## Information provided:
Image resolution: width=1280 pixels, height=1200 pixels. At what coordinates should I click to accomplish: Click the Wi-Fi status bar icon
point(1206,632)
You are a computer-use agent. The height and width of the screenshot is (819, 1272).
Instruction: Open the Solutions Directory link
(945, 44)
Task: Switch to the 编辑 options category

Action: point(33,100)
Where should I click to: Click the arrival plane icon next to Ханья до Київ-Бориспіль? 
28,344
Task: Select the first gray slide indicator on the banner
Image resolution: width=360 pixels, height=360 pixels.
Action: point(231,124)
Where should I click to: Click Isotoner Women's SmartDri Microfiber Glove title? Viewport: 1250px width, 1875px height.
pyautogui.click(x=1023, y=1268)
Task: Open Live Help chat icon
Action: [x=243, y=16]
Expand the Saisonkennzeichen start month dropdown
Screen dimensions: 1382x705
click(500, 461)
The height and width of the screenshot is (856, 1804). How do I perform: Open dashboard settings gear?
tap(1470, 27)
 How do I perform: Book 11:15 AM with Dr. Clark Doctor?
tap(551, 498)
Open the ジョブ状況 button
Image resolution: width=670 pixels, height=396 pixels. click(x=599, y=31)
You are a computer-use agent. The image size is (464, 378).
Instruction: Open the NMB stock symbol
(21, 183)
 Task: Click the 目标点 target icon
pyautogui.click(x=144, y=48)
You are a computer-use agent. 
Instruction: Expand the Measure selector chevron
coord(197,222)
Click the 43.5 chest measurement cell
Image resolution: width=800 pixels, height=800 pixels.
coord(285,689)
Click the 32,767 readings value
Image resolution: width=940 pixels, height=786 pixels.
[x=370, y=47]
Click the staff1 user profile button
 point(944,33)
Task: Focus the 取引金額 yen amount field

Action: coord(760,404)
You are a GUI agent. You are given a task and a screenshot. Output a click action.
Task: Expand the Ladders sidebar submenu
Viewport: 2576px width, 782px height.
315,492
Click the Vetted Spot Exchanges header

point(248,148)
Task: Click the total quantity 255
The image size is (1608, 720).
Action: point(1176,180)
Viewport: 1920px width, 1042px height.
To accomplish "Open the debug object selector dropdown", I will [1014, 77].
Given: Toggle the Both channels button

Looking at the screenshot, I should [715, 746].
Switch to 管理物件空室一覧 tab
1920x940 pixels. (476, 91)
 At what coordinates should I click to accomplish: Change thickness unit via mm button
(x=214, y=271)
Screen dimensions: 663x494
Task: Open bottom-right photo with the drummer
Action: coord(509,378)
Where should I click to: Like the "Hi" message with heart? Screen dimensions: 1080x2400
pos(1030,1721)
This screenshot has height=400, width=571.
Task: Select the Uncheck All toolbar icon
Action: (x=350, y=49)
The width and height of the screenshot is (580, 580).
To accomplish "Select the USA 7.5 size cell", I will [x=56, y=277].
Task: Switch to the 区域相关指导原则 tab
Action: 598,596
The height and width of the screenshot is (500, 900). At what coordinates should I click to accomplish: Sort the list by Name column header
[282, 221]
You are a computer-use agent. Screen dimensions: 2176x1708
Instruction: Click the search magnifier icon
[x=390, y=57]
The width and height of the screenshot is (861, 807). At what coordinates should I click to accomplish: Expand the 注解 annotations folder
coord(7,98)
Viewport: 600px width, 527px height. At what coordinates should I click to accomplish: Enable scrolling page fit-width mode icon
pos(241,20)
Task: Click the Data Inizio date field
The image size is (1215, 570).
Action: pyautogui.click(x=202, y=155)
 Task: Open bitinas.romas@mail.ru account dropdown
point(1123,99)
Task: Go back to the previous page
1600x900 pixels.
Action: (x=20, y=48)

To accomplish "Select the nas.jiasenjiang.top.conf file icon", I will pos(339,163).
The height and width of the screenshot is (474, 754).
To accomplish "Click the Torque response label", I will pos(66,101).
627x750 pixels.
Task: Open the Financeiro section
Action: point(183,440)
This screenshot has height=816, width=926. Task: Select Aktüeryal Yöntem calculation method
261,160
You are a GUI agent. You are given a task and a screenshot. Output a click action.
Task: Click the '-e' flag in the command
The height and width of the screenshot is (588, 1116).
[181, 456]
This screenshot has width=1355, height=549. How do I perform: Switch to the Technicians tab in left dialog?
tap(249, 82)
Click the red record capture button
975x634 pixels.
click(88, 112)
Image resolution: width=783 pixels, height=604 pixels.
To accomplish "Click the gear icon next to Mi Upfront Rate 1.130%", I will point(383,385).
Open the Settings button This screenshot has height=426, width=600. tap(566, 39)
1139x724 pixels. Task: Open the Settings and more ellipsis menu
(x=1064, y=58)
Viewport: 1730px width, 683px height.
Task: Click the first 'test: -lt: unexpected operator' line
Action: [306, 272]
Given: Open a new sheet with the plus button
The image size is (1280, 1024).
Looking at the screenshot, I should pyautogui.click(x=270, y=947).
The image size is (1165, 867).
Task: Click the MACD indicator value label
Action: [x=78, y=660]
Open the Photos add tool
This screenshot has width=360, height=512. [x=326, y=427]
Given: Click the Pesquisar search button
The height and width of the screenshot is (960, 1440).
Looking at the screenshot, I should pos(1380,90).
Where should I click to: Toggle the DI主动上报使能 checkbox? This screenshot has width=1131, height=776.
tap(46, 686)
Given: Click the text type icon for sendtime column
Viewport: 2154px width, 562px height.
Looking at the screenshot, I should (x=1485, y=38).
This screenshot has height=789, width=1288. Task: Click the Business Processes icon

## How to complete this task:
Print the lines above, unchanged, from the start of the records to the line with "You are a computer-use agent. The image", including that final line.

## Reply to the exercise:
Image resolution: width=1280 pixels, height=1200 pixels. At what coordinates should I click to accomplish: Click the Wi-Fi status bar icon
point(1206,632)
You are a computer-use agent. The height and width of the screenshot is (819, 1272).
Instruction: Open the Solutions Directory link
(945, 44)
Task: Switch to the 编辑 options category

Action: point(33,100)
Where should I click to: Click the arrival plane icon next to Ханья до Київ-Бориспіль? 
28,344
Task: Select the first gray slide indicator on the banner
Image resolution: width=360 pixels, height=360 pixels.
Action: point(231,124)
Where should I click to: Click Isotoner Women's SmartDri Microfiber Glove title? Viewport: 1250px width, 1875px height.
pyautogui.click(x=1023, y=1268)
Task: Open Live Help chat icon
Action: [x=243, y=16]
Expand the Saisonkennzeichen start month dropdown
Screen dimensions: 1382x705
click(500, 461)
The height and width of the screenshot is (856, 1804). How do I perform: Open dashboard settings gear?
tap(1470, 27)
 How do I perform: Book 11:15 AM with Dr. Clark Doctor?
tap(551, 498)
Open the ジョブ状況 button
Image resolution: width=670 pixels, height=396 pixels. click(x=599, y=31)
You are a computer-use agent. The image size is (464, 378).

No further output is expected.